Some builders will soon be able to pay Southold Town a fee rather than replace trees removed during construction.
Money collected from the fee is planned to go into the town’s tree committee “exclusively for the planting of new street trees and/or the replacement of damaged or removed trees on town property,” according to the new law approved at Tuesday’s Town Board meeting.
Theoretically, those trees would be placed in more appropriate areas of town determined by the tree committee.
The fee costs between $350 and $750 per tree and is based on the tree’s size. The fees would have to be paid prior to any subdivision or site plan approval by the town Planning Board, which supports the new law.
Under the new law, builders can request to pay the fee, but the decision of whether or not a developer qualifies is up to the Planning Board.
During a work session meeting Tuesday morning, Councilman Jim Dinizio said he opposes the new law because it gives additional power to the Planning Board. He said he would prefer a clear delineation of when the fee can be used instead of leaving the decision up to the Planning Board on a case-by-case basis.
“Either it is, or it isn’t,” he said at the work session. “And letting the Planning Board have somebody opt out by writing a check to the tree committee? I have a problem with that.”
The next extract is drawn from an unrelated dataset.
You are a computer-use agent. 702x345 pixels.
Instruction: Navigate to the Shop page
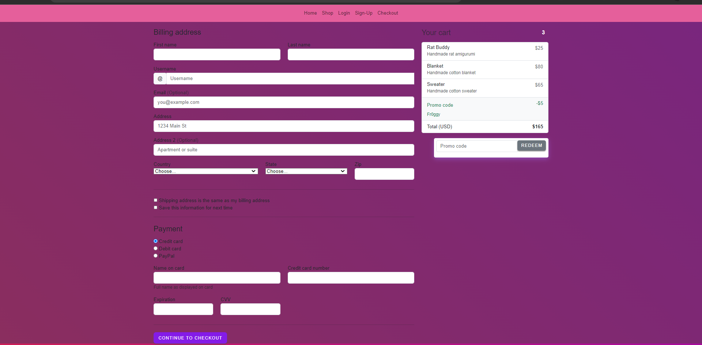[327, 13]
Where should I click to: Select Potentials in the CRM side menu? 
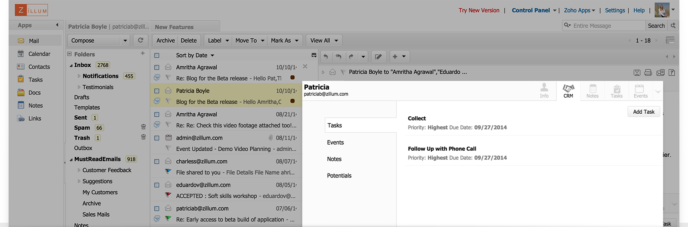pyautogui.click(x=339, y=176)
On Tuesday night, Mr. Dinizio cast the lone dissenting against the tree fund law. He said that while he believes the current Planning Board may not overuse the additional discretion, he’s worried that future boards could abuse the new rule.
“You don’t know one Planning Board to the next,” he said. “I think it just grants them too much discretion.”
The councilman had said nearly the same thing last week when he voted against a law that would give the Zoning Board of Appeals’ zoning variances an expiration date. Mr. Dinizio has argued that he believes the provision gave future zoning boards too much power.
Councilwoman Jill Doherty said the new tree fund law would affect current cases before the Planning Board, should applicants now seeking the board’s approval wish to pay the fine instead of replanting trees.
The law is expected to go into effect by next month once it receives state approval.